What does this mean? To me, it means that a primary focus in a person’s life will always be inward (selfish), until he knows in his heart he is already loved. Once love has come, having met every need, that person will find this love flowing out from himself toward others, naturally. That is part of what has been happening in my life, lately.
I thought I was past this. I thought I already knew I was loved, and to a certain extent, I did, intellectually. But only bits and pieces of that love had actually traveled from my mind to my heart, and thus, I was stuck on myself. To some degree, I still am, but it is becoming more easy to let the love flow outwards.
We can’t focus on others if we are not truly loved. That is not to say we can’t go against our nature and be very helpful, sacrificing our needs and desires for the cause of others. We can always try really, really hard and break ourselves against a boulder in accomplishing all manner of amazing feats in the name of selflessness. But none of that is love. Most of that is selfishness is disguise, and my, don’t we love to hear others talking about how selfless we seem to be?
I get the feeling that much of Jesus’ service to others was spontaneous. I think when a person is full of love, having received and realized that love from God, the love which pours out from him will be spontaneous as well. Sort of like spontaneous combustion.
That is why the other day, my advice to you was to live as though God already loves you, not as though you are trying to make Him love you.
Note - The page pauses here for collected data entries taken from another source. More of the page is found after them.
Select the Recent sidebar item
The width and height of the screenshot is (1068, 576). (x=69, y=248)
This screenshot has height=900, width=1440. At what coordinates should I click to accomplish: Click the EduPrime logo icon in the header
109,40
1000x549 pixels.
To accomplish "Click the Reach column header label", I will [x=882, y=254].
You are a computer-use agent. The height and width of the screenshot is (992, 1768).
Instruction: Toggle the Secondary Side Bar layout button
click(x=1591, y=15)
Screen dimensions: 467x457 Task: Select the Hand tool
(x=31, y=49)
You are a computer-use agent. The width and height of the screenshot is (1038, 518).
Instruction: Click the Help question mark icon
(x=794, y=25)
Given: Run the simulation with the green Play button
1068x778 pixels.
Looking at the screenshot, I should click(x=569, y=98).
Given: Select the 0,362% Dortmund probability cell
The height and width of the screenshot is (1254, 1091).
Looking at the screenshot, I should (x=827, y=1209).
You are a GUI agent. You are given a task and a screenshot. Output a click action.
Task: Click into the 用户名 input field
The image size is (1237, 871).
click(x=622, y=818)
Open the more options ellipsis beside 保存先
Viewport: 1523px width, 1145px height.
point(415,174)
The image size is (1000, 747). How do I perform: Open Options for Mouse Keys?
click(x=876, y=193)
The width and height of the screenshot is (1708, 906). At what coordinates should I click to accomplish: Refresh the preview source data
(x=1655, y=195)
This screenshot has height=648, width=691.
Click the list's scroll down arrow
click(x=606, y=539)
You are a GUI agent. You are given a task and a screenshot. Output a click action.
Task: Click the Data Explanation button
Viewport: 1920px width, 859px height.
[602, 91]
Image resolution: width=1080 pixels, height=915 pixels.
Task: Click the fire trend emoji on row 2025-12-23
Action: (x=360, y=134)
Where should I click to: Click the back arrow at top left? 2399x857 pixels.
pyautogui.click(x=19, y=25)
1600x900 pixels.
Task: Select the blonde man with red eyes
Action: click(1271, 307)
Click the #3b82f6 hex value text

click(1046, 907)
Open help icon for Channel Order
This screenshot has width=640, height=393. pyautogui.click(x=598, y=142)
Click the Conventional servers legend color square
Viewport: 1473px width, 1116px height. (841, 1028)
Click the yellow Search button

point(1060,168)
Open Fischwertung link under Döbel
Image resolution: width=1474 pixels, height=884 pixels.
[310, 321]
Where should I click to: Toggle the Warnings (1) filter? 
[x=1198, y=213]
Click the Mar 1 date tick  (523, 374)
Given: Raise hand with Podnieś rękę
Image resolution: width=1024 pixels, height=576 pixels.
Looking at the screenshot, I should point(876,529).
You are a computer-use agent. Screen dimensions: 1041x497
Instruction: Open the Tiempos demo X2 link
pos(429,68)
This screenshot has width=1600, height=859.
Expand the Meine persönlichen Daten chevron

The difference between the two methods of life is astounding. A child who feels he is loved will go and play, spontaneously, and often. If he is secure in that love, every so often, he will check back with his mom or his dad, and then he will go off and play again. In fact, if you have noticed, a child only ever plays when everything is alright. If things aren’t alright, a child will most often stay near his parents, or near whatever gives him security.
We are a lot like a child in this respect. Is it any wonder we don’t play more than we do? Observing a child for several hours might do us far more good than a power sermon from a power preacher. Even though the power preacher may be able to guide you to a mountaintop, where you might then feel secure enough to celebrate and play, observing a child will show you that he can play in the valley, on the hill, in the mud, and under his bed. He doesn’t need an “experience” to feel alive or play. What he needs is security, a sense of love or well-being.
A child plays at every opportunity, every day. We seem to only play on the mountaintop, and we schedule our play time. In my observation of children, I am finding that play is anything that helps us celebrate the love we feel. Play is not an escape. It is a response to what is in our hearts.
Are you feeling secure enough to just go and play today? Go ahead, go back into the other room and check to see if Dad is still there. Then, secure in His love, go and play like the little child you are. Let the love flow outward, because you couldn’t contain it even if you tried.